Die Initiative verlangt die Einführung einer Bundeserbschafts- und Schenkungssteuer mit einem einmaligen Freibetrag von 50 Millionen Franken und einem Steuersatz von 50%. Mit der Steuer sollen also nicht nur Erbschaften, sondern konsequenterweise auch unentgeltliche Vermögensübertragungen unter Lebenden besteuert werden. Bei der vorgeschlagenen neuen Bundessteuer handelt es sich gemäss Initiativtext um eine Steuer auf dem Nachlass, d.h. sie beschlägt das gesamte hinterlassene, nicht aufgeteilte Vermögen eines Erblassers. Vorgesehen ist auch die Erhebung einer Schenkungssteuer. Die Steuer wird von den Kantonen veranlagt und einbehalten. Der Rohertrag der Steuer fliesst zu zwei Dritteln dem Bund und zu einem Drittel den Kantonen zu. Die Kompetenz der Kantone, eine Erbschafts- und Schenkungssteuer zu erheben, bleibt unberührt.

b) Beispiel 1

Eine Person verstirbt und hinterlässt einen Nachlass von insgesamt 150 Millionen Franken. Die Person hat zuvor keine Schenkungen getätigt. Nach Abzug des Freibetrages von 50 Millionen Franken werden 100 Millionen Franken des Nachlasses zu 50% besteuert. Dies entspricht einem Steuerbetrag zulasten des Nachlasses von 50 Millionen Franken.

c) Beispiel 2

Eine Person verschenkt im Jahr x und anschliessend im Jahr x+3 je 40 Millionen Franken ihres Vermögens. Mit der zweiten Schenkung wird der Freibetrag von 50 Millionen Franken überschritten und es treten Steuerfolgen ein: Es sind 30 Millionen Franken zu einem Steuersatz von 50% zu versteuern und folglich 15 Millionen Franken Bundesschenkungssteuer zu bezahlen. Zu einem späteren Zeitpunkt verstirbt die Person und hinterlässt einen Nachlass von 30 Millionen Franken. Da die Person den Freibetrag bereits durch die beiden Schenkungen ausgeschöpft hat, unterliegt der gesamte Nachlass (30 Millionen) der Bundeserbschaftssteuer von 50%, was einem Steuerbetrag von 15 Millionen Franken entspricht. Der gesamte Steuerbetrag beträgt 30 Millionen Franken.

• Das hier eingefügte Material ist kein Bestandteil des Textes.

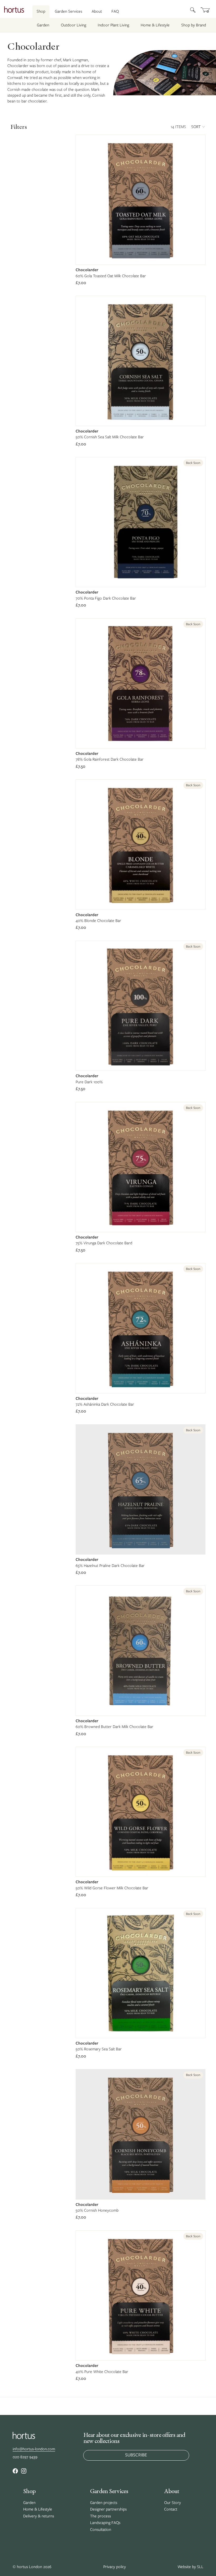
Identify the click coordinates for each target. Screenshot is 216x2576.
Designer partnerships (108, 2509)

Die Erben bzw. Beschenkten können für ihre eigenen künftigen Schenkungen und Nachlässe jeweils wieder den vollen Freibetrag in Anspruch nehmen.

d) Durchführungsbestimmungen

Der Wortlaut der Übergangsbestimmung sieht eine rückwirkende Anwendung der Ausführungsbestimmungen explizit für Nachlässe und Schenkungen vor, die nach einer allfälligen Annahme der Initiative ausgerichtet werden. Die vorgesehenen Massnahmen zur Steuervermeidung würden hingegen nicht rückwirkend auf den Zeitpunkt der Annahme der Initiative gelten, sondern erst ab Inkrafttreten der Ausführungsbestimmungen. Die Einführung einer nachgelagerten Wegzugsteuer zur Verhinderung von Steuervermeidung wäre denkbar.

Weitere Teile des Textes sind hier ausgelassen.